How to check and pay your e-notice (official portal)
NHAI's e-notices are handled on the official government portal: https://nhfeenotice.parivahan.gov.in. This is also where you can raise a grievance if you believe the notice is wrong. Importantly, NHAI has warned that fraudulent lookalike websites and apps are impersonating its e-notice service — only use the official parivahan.gov.in portal (or the official Rajmargyatra app) and never pay through a link you received over SMS or WhatsApp from an unknown sender.
The login and payment flow is straightforward:
- Go to https://nhfeenotice.parivahan.gov.in and log in using your Vehicle Registration Number (VRN).

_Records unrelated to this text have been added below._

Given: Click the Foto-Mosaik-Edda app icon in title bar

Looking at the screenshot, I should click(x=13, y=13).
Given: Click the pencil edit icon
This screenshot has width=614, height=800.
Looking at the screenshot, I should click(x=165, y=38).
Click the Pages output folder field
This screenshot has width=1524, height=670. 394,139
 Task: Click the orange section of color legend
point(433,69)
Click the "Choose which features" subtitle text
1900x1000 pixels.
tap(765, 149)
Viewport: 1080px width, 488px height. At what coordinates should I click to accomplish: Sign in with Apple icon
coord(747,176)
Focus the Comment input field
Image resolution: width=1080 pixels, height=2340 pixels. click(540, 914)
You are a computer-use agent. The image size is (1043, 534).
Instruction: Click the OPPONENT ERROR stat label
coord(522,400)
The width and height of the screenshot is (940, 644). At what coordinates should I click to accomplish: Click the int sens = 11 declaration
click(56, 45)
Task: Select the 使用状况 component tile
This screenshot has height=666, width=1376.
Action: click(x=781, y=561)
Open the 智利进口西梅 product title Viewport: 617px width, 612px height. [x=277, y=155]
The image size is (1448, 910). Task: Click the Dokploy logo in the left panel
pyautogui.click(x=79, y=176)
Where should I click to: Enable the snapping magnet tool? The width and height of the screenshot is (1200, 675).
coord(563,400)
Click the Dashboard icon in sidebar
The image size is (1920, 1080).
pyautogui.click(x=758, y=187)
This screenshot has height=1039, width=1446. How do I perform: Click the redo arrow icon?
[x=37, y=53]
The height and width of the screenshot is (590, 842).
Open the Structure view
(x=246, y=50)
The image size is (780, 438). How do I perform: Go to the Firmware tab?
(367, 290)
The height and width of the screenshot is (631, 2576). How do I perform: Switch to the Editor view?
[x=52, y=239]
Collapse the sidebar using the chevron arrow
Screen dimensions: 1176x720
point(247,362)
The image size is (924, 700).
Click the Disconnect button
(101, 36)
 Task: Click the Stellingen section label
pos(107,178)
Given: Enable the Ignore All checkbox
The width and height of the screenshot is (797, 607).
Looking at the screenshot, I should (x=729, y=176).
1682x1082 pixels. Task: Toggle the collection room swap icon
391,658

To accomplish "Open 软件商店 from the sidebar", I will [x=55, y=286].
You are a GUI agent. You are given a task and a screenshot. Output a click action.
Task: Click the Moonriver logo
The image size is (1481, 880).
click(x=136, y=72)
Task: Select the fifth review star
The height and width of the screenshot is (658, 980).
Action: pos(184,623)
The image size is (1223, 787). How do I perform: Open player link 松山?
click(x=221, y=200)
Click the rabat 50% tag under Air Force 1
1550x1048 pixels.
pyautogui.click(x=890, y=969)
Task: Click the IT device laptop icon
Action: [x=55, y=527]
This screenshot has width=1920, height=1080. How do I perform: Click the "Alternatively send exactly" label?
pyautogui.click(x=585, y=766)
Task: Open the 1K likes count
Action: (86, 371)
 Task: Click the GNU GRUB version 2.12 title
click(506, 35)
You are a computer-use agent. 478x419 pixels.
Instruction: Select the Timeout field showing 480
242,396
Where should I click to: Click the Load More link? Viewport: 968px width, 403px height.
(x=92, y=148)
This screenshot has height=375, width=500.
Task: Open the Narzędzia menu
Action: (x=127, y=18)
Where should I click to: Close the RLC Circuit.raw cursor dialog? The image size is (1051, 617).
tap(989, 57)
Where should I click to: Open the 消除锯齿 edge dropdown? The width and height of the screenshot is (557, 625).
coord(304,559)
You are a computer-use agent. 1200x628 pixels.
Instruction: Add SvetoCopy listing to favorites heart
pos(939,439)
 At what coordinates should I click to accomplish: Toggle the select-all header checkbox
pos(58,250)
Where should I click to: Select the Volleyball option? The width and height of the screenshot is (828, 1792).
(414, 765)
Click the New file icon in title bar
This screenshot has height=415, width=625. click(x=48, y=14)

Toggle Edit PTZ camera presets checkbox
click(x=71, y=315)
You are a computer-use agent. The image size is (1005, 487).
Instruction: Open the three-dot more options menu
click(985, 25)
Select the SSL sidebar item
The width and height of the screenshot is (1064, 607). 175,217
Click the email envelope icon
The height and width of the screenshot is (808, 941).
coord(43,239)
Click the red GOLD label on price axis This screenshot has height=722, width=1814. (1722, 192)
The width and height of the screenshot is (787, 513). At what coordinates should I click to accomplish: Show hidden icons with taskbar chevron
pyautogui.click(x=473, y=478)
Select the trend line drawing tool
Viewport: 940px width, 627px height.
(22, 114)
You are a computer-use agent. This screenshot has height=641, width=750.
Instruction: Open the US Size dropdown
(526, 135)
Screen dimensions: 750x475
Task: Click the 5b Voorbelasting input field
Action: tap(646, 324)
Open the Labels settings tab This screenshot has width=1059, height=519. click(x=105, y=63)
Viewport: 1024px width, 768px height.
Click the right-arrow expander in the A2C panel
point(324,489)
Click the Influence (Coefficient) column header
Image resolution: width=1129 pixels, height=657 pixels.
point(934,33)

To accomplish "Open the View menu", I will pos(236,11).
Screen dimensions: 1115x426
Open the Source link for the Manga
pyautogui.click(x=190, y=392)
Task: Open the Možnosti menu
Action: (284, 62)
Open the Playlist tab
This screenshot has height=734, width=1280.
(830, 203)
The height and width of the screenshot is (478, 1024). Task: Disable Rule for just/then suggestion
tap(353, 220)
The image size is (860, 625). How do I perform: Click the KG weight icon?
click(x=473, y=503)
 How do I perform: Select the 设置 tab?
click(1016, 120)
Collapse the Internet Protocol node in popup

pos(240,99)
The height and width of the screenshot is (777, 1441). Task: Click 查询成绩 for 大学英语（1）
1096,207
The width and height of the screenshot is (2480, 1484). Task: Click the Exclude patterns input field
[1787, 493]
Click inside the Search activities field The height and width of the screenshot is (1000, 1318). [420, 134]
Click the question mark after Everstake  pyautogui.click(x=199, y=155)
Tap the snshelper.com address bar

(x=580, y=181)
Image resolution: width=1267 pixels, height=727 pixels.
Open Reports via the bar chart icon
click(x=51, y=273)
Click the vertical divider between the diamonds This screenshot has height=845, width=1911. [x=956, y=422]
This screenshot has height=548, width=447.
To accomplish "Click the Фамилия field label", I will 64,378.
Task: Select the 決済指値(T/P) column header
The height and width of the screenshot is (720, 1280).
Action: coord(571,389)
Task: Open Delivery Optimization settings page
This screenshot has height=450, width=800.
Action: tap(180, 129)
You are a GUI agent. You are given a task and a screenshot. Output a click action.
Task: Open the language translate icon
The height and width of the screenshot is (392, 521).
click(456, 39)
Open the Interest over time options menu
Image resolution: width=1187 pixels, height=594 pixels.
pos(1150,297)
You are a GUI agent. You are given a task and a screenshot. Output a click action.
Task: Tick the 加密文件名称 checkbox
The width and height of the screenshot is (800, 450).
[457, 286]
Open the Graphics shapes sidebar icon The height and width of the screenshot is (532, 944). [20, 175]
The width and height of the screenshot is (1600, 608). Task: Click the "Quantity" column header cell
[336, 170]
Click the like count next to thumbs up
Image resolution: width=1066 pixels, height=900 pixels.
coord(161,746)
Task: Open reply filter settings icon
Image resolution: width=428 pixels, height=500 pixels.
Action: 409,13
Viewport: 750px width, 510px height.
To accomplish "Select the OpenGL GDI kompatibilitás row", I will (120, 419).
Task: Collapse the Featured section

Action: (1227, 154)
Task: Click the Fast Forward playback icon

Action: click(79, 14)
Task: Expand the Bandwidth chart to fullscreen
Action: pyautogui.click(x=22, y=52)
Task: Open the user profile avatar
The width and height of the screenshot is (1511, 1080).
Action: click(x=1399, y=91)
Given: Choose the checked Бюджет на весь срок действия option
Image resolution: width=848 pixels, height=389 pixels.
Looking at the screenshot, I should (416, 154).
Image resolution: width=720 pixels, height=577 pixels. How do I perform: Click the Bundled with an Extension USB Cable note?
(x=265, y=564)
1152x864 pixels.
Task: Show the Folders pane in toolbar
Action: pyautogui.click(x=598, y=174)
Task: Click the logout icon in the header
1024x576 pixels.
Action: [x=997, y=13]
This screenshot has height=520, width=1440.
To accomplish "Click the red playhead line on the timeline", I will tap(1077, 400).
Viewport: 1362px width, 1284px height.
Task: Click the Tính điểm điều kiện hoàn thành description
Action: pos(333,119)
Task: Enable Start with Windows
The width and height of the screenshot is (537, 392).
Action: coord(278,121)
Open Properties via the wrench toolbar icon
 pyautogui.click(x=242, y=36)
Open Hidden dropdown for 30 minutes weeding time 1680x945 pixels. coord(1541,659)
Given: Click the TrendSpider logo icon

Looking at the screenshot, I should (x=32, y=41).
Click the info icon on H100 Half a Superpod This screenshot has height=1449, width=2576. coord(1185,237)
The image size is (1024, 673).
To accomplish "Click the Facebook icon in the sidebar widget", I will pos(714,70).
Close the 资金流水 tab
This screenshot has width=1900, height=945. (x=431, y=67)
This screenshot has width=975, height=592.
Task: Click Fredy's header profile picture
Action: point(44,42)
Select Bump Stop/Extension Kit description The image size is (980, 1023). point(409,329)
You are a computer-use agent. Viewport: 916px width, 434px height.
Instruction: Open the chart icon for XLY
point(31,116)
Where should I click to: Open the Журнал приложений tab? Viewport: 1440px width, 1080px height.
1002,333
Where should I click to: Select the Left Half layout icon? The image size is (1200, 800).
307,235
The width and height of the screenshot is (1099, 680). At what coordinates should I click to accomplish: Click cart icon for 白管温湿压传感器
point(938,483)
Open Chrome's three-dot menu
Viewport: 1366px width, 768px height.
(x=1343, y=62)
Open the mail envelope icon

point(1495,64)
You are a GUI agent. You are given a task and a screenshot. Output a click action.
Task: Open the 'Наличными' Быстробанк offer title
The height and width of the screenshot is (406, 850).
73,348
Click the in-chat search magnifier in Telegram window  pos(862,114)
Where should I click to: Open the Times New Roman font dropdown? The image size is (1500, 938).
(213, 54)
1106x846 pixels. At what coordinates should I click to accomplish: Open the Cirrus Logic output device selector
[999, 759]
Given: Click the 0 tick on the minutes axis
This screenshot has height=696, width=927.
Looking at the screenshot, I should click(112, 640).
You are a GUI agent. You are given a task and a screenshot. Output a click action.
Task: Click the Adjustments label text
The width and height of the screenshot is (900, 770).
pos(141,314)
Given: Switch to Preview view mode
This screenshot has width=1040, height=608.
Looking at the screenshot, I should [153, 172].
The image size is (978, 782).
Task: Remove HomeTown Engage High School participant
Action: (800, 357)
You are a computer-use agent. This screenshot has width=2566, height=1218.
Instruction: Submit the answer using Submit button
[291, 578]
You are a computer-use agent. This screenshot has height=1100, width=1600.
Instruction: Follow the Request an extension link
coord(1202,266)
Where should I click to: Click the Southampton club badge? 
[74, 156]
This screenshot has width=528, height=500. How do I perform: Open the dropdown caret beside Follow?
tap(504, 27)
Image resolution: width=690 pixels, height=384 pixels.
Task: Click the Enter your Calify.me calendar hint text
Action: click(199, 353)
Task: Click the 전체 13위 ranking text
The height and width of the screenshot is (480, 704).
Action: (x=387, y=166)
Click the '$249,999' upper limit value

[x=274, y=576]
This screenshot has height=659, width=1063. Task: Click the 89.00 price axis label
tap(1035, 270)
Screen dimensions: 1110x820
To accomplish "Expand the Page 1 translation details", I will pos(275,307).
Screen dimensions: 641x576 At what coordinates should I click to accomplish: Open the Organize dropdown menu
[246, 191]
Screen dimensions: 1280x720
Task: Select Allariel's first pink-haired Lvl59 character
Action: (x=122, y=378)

- An OTP is sent to the mobile number linked to your VRN in the VAHAN database — so keep that number active and updated.
- View the pending e-notice(s) and the amount due for your vehicle.
- Pay the normal user fee online (UPI, debit/credit card, net banking) within the 72-hour window.
- If you believe the notice is genuinely wrong (for example, your tag had sufficient balance and was wrongly read), you can submit a representation/grievance — but this must also be raised within 72 hours of issuance. Authorities are required to dispose of it within five days, failing which the claim for the unpaid fee lapses.
What happens if you ignore it
Beyond the double-fee penalty, leaving an e-notice unpaid has real downstream consequences. Under the rules, if the user fee stays unpaid for more than 15 days with no pending representation, the dues are recorded against your vehicle in the VAHAN system, and other vehicle-related services can then be restricted until you clear them. In practice that can hold up things like the No Objection Certificate needed to sell or transfer a vehicle, renewal of the fitness certificate, and national permits for commercial vehicles. NHAI has also stated that non-payment can lead to blacklisting of your FASTag. In short, a small unpaid toll can snowball into a blocked tag and stalled paperwork.
If your FASTag is blacklisted, recharge it so the balance is positive and clear any pending e-notices or dues; if it still shows blacklisted (for example due to a KYC or vehicle-mismatch flag), call the 24x7 FASTag helpline at 1033 or your issuing bank to get it reactivated.
If all this feels fiddly — logging in, reading the notice, paying before the clock runs out, or sorting a blacklisted tag — CareAll can help you handle FASTag issues over WhatsApp at 90420 10180. We assist with the process; the actual payment is always made to you/NHAI through the official channels.
How to avoid an e-notice altogether
The reliable fix is making sure the toll never fails in the first place. A few habits prevent almost every e-notice.
- Keep a healthy balance and top up before long trips — enough to cover the tolls on your route plus a buffer.
- Turn on auto-recharge / standing instructions so the tag tops up automatically below a set threshold.
- Check your balance before highway travel via your issuer app, the Rajmargyatra app, SMS, a missed call to the registered number, or by calling 1033.
- Keep the mobile number linked to your VRN/FASTag current — that's where the e-notice OTP and alerts go.
- Complete FASTag KYC and make sure the tag is firmly fixed on the windscreen and readable.
- Run one valid FASTag per vehicle — close any old or duplicate tag from a previous owner to avoid blacklisting and double deductions.